DOI: 10.1016/j.bjorl.2016.01.014
Abstrakt: Introduction: Septal deviation is a common disease seen in daily otorhinolaryngology practice and septoplasty is a commonly performed surgical procedure. Caudal septum deviation is also a challenging pathology for ear, nose, and throat specialists. Many techniques are defined for caudal septal deviation.
Objective: To evaluate the effectiveness of caudal septal extension graft (CSEG) application in patients who underwent endonasal septoplasty for a short and deviated nasal septum.
Methods: Forty patients with nasal septal deviation, short nasal septum, and weak nasal tip support who underwent endonasal septoplasty with or without CSEG placement between August 2012 and June 2013 were enrolled in this study. Twenty patients underwent endonasal septoplasty with CSEG placement. The rest of the group, who rejected auricular or costal cartilage harvest for CSEG placement, underwent only endonasal septoplasty without any additional intervention.
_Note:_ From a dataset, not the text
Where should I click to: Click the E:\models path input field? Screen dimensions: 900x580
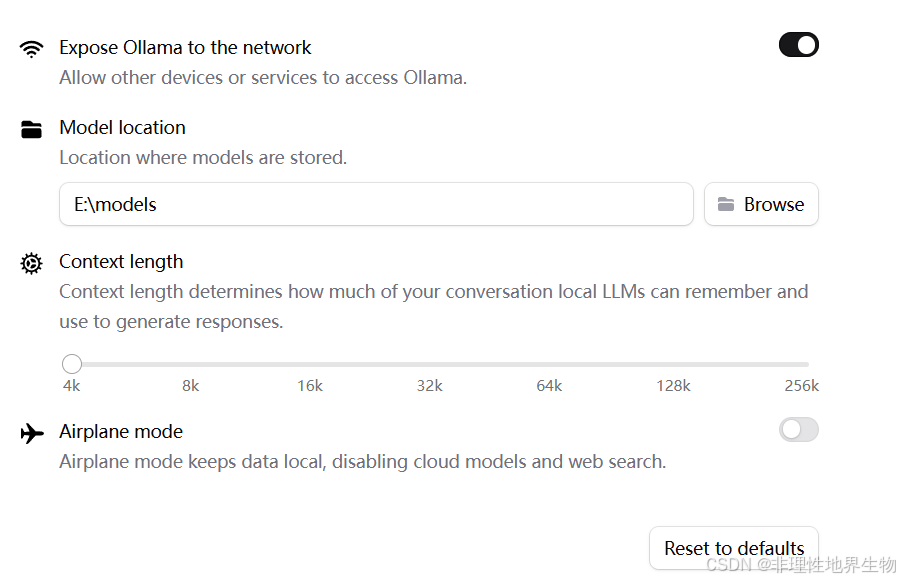coord(376,204)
Using the Nasal Obstruction Symptom Evaluation (NOSE) and Rhinoplasty Outcome Evaluation (ROE) questionnaires, pre- and post-operative acoustic rhinometer measurements were evaluated to assess the effect of CESG placement on nasal obstruction.
Results: In the control group, preoperative and postoperative minimal cross-sectional areas (MCA1) were 0.44±0.10cm 2 and 0.60±0.11cm 2 , respectively (p<0.001). In the study group, pre- and postoperative MCA1 values were 0.45±0.16cm 2 and 0.67±0.16cm 2 , respectively (p<0.01). In the control group, the nasal cavity volume (VOL1) value was 1.71±0.21mL preoperatively and 1.94±0.17mL postoperatively (p<0.001). In the study group, pre- and postoperative VOL1s were 1.72±0.15mL and 1.97±0.12mL, respectively (p<0.001). Statistical analysis of postoperative MCA1 and VOL1 values in the study and the control groups could not detect any significant intergroup difference (p=0.093 and 0.432, respectively). In the study group, mean nasolabial angles were 78.15±4.26° and 90.70±2.38°, respectively (p<0.001).
Conclusion: Endonasal septoplasty with CESG placement is an effective surgical procedure with minimal complication rate for subjects who have a deviated, short nasal septum and weak nasal tip support.